Umi Hsu

Graduate Media Design


W.F. Umi Hsu (pronouns: they/them) is a strategic designer and public humanist who engages with research and organizing agendas for equity in arts, technology and civic life. Hsu leads design strategy and digital initiatives at the City of Los Angeles Department of Cultural Affairs. A former ACLS Public Fellow, Hsu advises Arts for LALA CountsCultural Research NetworkCenter for Cultural Innovation and Society of Ethnomusicology and teaches as an adjunct professor at ArtCenter College of Design and University of Southern California. Hsu has received fellowships and awards from National Endowment for the Arts, American Council for Learned Society, Shuttleworth Foundation, GovTech and LA Metro.

Hsu has published on digital ethnography, sound-based community practices, public humanities, open access publishing, Asian American indie rock, Yoko Ono, Taqwacore and Bollywood.
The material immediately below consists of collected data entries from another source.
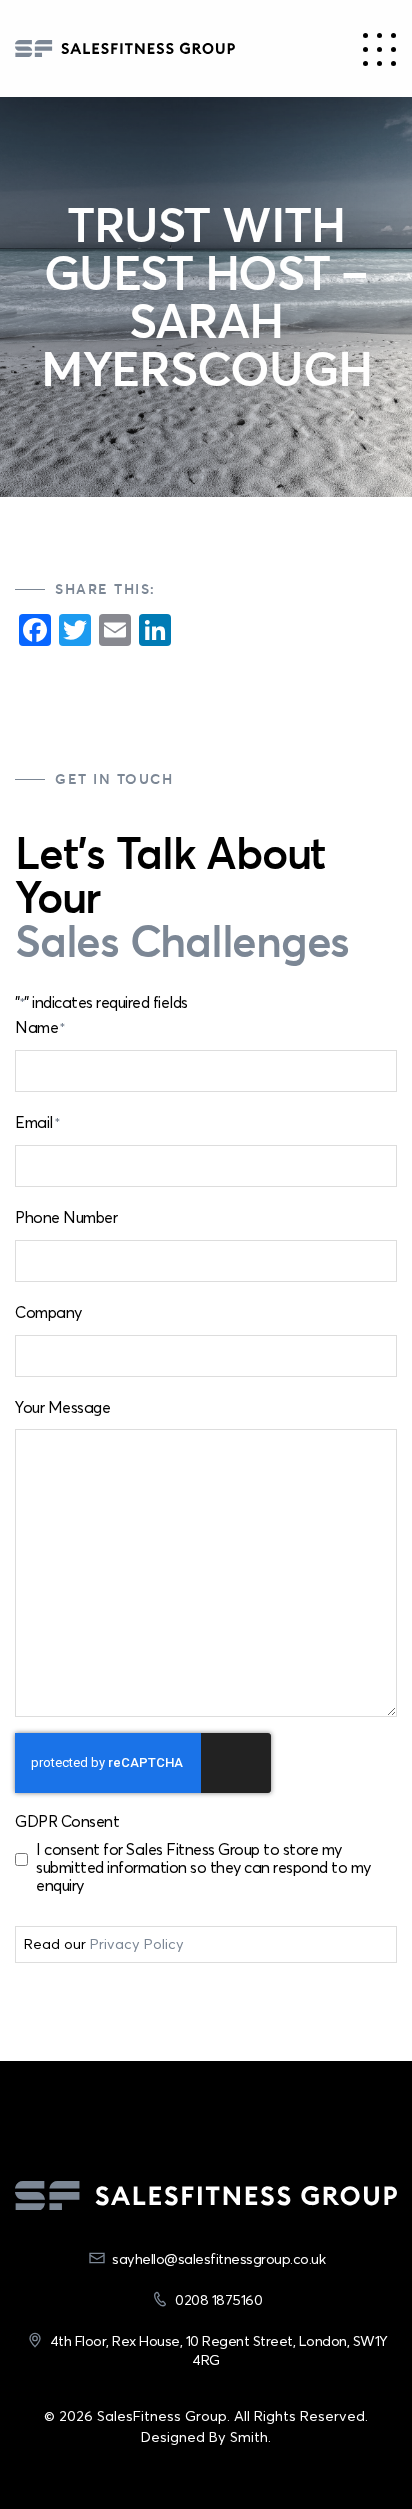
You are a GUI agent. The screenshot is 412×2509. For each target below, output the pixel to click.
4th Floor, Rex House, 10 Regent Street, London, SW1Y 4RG (219, 2350)
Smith (249, 2437)
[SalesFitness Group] (125, 48)
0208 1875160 (218, 2300)
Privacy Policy (137, 1944)
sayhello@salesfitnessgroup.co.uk (218, 2259)
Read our (104, 1944)
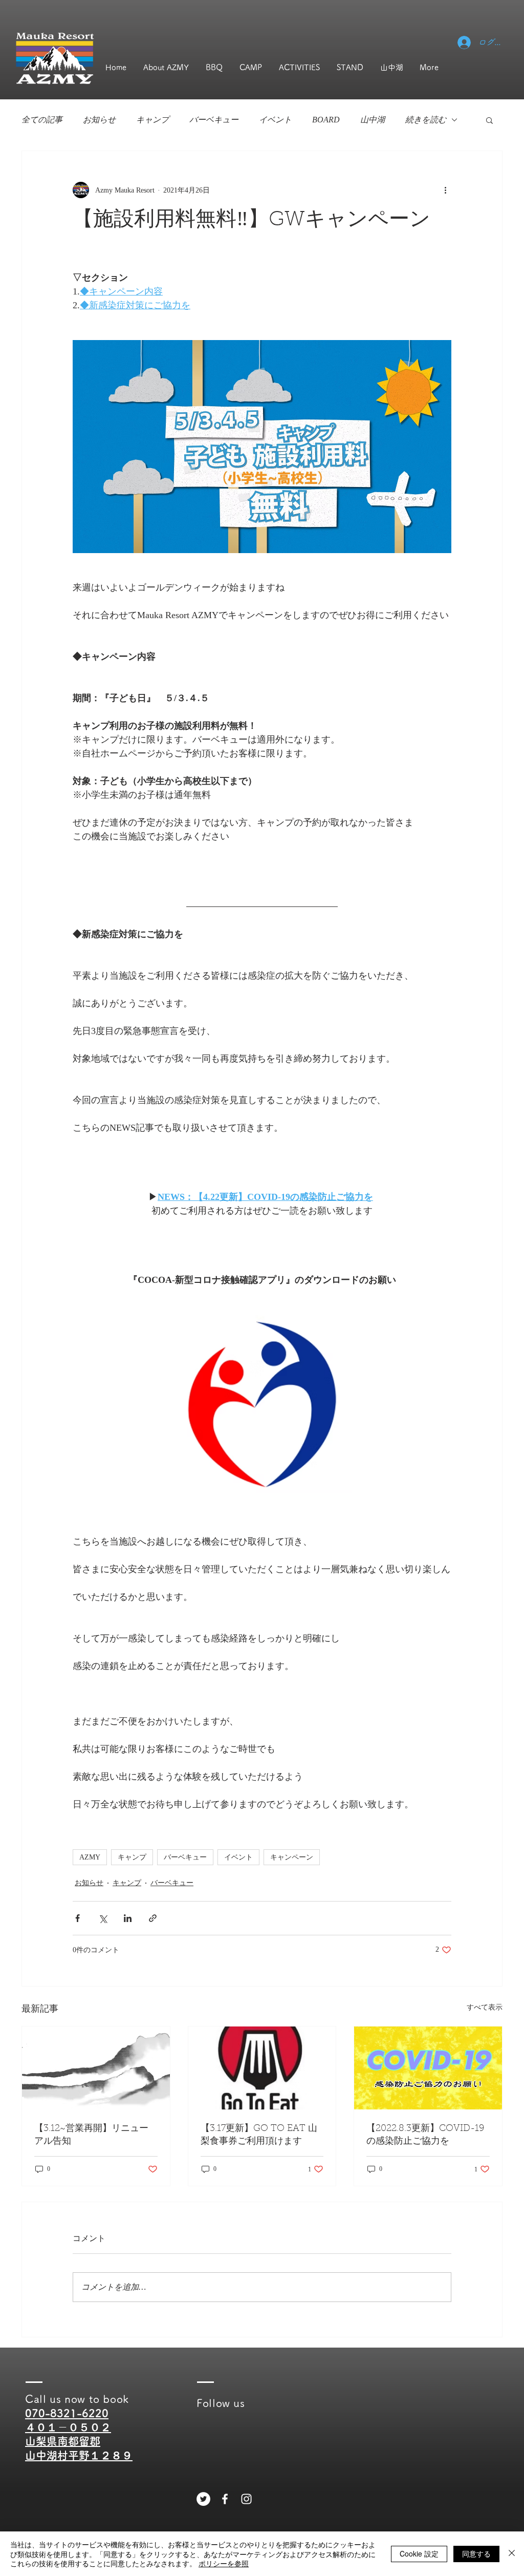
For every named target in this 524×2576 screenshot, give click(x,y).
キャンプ (152, 119)
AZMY (89, 1857)
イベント (275, 119)
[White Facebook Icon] (225, 2499)
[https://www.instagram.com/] (246, 2499)
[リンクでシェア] (153, 1918)
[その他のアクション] (445, 190)
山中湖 (372, 119)
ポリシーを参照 (224, 2563)
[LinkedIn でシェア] (128, 1918)
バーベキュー (213, 119)
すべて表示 (485, 2007)
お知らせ (99, 119)
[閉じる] (512, 2554)
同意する (476, 2553)
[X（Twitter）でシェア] (102, 1918)
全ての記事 (41, 119)
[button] (489, 120)
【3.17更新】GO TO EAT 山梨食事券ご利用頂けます (259, 2135)
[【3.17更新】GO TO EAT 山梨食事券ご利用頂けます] (262, 2067)
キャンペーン (291, 1857)
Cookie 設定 (419, 2553)
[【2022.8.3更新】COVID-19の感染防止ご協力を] (428, 2067)
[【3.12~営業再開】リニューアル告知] (96, 2067)
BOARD (326, 119)
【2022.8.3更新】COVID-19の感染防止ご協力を (425, 2135)
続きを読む (425, 119)
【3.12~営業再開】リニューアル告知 (91, 2135)
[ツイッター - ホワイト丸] (203, 2499)
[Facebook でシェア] (77, 1918)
Their academic research on street sound cultures in postcolonial Taiwan focuses on the urban underclass experience of mobility and low-resource technology. Their civic sound data project LA Listens explores the sensory, social, and ecological aspects of Los Angeles streets by providing a creative and engagement platform for community-oriented artists, planners, and organizers. Most recently, Hsu led the maker collective Movable Parts through Movable Karaoke, a Metro-funded project that evokes and explores the collective mobility experience in LA.
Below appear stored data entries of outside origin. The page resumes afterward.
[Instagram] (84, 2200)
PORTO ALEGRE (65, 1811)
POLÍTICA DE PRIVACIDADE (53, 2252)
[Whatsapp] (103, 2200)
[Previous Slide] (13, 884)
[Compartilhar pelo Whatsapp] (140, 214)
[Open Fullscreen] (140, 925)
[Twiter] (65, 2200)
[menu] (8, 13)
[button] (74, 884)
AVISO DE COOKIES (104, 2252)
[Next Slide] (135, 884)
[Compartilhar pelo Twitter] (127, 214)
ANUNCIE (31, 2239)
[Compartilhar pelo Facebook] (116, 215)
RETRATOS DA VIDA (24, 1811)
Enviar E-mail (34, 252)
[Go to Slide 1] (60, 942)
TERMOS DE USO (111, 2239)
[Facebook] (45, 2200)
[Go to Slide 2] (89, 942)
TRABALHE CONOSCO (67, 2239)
Since 2007, Hsu has designed and taught undergraduate courses in music, gender studies, media practice at University of Virginia and Occidental College. Currently, Hsu teaches digital analytics strategy at USC Marshall School of Business and leads graduate workshops on design research and advises MFA students in Media Design Practices at ArtCenter. They completed Mellon Digital Scholarship Postdoctoral Fellowship at the Center of Digital Learning + Research of Occidental College where they researched and taught ethnographic methodology, digital pedagogy, digital sound studies, and community-based participatory research.

Hsu holds a PhD in the Critical and Comparative Studies in Music program at the University of Virginia. Their ethnographic dissertation details the identity articulation and community formation of Asian American musicians in indie rock music scenes.